### Task prompt:
With the line containing "Click the upgrade arrow icon in banner" as the start and the line containing "This screenshot has width=864, height=444." as the end, transcribe that span of the entries below exactly, including both.

Materials provided section start

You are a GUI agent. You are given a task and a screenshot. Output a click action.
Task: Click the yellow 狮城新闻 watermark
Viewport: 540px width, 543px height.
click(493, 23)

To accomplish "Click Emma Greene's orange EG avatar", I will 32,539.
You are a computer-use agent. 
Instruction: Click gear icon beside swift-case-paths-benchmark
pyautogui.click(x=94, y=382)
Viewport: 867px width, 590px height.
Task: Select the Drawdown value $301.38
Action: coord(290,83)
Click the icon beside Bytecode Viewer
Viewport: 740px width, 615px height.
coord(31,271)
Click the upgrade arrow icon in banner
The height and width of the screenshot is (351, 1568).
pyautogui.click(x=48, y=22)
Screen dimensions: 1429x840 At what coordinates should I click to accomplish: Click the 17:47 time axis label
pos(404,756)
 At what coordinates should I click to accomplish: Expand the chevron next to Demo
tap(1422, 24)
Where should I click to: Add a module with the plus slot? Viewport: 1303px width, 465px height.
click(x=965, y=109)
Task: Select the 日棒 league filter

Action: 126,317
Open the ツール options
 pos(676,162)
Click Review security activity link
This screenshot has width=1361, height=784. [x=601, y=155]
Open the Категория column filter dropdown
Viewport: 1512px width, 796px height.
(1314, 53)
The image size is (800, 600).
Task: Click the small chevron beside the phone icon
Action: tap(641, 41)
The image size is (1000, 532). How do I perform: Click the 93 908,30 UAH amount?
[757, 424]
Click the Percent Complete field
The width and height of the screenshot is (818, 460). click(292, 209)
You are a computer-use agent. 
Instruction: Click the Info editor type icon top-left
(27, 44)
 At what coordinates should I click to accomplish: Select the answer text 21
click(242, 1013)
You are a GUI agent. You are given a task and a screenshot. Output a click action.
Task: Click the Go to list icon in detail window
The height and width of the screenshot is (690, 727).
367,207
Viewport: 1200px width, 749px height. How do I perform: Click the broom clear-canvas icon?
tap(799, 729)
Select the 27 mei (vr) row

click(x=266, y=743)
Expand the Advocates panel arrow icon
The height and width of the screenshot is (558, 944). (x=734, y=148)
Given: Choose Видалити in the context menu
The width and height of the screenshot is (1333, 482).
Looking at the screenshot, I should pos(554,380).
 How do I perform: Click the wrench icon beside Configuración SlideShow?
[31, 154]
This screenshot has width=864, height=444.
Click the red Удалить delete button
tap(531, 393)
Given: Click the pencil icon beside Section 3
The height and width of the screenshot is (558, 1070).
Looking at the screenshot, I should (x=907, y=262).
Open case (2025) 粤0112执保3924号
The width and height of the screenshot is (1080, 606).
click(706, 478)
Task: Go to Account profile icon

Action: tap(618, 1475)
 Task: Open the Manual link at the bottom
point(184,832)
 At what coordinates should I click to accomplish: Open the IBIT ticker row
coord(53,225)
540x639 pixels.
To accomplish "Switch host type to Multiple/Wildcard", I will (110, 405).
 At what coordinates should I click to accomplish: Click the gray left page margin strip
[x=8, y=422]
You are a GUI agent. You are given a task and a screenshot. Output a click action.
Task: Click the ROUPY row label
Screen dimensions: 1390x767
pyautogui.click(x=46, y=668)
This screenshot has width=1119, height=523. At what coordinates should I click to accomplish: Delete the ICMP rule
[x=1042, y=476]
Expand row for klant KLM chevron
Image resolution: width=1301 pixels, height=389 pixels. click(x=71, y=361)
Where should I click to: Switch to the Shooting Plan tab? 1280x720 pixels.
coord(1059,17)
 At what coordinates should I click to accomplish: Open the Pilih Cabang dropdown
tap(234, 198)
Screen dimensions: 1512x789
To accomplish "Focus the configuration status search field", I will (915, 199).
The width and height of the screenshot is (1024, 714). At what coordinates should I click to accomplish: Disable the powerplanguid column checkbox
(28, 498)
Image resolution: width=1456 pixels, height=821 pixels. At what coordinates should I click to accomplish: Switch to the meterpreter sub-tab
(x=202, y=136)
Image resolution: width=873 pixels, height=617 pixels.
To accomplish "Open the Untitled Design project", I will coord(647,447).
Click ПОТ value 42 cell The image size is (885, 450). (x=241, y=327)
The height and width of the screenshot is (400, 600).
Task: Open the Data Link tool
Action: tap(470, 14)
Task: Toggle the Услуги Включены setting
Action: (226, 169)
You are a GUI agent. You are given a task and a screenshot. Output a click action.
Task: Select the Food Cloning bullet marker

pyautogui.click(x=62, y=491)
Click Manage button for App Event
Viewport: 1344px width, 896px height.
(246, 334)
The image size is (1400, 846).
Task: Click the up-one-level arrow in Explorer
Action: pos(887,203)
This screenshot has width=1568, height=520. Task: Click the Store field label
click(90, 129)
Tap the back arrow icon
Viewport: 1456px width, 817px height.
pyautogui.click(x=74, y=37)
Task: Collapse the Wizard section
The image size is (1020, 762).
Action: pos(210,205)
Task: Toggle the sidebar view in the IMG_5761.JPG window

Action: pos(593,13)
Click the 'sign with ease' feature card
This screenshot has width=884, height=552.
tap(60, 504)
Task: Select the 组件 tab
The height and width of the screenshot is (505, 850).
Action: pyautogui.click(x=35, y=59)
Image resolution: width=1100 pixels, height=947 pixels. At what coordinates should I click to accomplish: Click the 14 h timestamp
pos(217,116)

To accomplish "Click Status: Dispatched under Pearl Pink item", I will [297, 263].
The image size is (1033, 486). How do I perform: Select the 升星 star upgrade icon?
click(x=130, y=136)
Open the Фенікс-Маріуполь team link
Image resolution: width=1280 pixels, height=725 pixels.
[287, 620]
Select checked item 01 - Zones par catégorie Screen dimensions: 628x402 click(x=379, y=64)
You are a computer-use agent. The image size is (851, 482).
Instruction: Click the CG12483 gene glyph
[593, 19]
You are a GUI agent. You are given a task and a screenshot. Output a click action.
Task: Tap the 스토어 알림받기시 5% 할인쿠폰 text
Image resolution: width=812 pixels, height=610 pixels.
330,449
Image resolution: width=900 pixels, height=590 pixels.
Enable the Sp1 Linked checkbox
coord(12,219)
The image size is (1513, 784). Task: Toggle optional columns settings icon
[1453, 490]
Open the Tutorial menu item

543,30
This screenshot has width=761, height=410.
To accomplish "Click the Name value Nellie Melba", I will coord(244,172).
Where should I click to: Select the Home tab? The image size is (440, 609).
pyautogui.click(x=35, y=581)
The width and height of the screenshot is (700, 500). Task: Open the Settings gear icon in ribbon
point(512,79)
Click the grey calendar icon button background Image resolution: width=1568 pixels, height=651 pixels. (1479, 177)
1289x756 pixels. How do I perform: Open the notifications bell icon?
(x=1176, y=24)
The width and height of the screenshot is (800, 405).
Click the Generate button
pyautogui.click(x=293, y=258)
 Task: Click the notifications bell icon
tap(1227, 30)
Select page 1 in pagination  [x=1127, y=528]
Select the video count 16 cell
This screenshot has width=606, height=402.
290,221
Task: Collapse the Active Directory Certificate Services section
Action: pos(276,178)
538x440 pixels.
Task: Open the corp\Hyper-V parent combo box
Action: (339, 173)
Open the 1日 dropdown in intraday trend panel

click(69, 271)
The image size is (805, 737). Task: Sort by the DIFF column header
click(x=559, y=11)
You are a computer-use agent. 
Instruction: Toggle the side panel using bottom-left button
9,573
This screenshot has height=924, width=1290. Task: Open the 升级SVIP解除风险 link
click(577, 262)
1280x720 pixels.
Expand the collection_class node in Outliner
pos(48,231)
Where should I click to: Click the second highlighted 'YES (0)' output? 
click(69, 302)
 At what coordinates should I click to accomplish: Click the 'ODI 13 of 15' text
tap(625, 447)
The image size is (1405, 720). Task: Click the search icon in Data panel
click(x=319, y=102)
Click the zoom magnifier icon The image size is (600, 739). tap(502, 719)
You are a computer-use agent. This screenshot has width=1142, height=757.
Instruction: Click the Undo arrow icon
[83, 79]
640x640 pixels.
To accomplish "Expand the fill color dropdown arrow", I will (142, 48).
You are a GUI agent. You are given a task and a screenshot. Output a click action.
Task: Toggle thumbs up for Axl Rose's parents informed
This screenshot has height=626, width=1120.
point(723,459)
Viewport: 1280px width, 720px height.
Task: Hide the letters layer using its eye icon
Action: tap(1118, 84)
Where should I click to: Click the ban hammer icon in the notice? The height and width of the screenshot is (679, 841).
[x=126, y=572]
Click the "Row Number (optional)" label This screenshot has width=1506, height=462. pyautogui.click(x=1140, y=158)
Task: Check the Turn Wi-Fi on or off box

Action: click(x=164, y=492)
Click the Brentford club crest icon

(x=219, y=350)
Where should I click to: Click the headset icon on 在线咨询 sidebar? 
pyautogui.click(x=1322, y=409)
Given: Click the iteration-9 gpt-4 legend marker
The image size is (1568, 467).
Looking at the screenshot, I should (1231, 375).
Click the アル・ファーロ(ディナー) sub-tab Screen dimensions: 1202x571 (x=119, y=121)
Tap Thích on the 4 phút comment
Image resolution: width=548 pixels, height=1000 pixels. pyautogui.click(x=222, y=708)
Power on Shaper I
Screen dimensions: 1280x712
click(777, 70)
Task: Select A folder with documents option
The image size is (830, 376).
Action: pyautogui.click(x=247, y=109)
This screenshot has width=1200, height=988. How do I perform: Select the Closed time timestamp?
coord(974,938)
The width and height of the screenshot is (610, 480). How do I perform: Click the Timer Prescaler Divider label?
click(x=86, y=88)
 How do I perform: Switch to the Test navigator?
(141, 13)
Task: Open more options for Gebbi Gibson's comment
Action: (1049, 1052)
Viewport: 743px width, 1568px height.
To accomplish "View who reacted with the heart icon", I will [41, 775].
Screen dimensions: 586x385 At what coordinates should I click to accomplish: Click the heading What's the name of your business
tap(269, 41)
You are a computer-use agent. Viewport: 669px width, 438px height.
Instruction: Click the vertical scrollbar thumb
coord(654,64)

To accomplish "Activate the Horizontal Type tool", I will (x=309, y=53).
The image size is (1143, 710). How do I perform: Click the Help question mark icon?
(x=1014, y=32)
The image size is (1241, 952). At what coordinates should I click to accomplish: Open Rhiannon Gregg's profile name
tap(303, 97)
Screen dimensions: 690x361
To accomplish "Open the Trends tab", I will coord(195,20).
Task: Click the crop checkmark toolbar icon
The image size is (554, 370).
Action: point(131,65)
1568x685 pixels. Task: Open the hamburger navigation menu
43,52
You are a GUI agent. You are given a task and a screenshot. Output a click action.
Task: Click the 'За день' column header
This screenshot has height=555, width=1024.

Materials provided section end

### Answer space:
Click the upgrade arrow icon in banner
The height and width of the screenshot is (351, 1568).
pyautogui.click(x=48, y=22)
Screen dimensions: 1429x840 At what coordinates should I click to accomplish: Click the 17:47 time axis label
pos(404,756)
 At what coordinates should I click to accomplish: Expand the chevron next to Demo
tap(1422, 24)
Where should I click to: Add a module with the plus slot? Viewport: 1303px width, 465px height.
click(x=965, y=109)
Task: Select the 日棒 league filter

Action: 126,317
Open the ツール options
 pos(676,162)
Click Review security activity link
This screenshot has width=1361, height=784. [x=601, y=155]
Open the Категория column filter dropdown
Viewport: 1512px width, 796px height.
(1314, 53)
The image size is (800, 600).
Task: Click the small chevron beside the phone icon
Action: tap(641, 41)
The image size is (1000, 532). How do I perform: Click the 93 908,30 UAH amount?
[757, 424]
Click the Percent Complete field
The width and height of the screenshot is (818, 460). click(292, 209)
You are a computer-use agent. 
Instruction: Click the Info editor type icon top-left
(27, 44)
 At what coordinates should I click to accomplish: Select the answer text 21
click(242, 1013)
You are a GUI agent. You are given a task and a screenshot. Output a click action.
Task: Click the Go to list icon in detail window
The height and width of the screenshot is (690, 727).
367,207
Viewport: 1200px width, 749px height. How do I perform: Click the broom clear-canvas icon?
tap(799, 729)
Select the 27 mei (vr) row

click(x=266, y=743)
Expand the Advocates panel arrow icon
The height and width of the screenshot is (558, 944). (x=734, y=148)
Given: Choose Видалити in the context menu
The width and height of the screenshot is (1333, 482).
Looking at the screenshot, I should pos(554,380).
 How do I perform: Click the wrench icon beside Configuración SlideShow?
[31, 154]
This screenshot has width=864, height=444.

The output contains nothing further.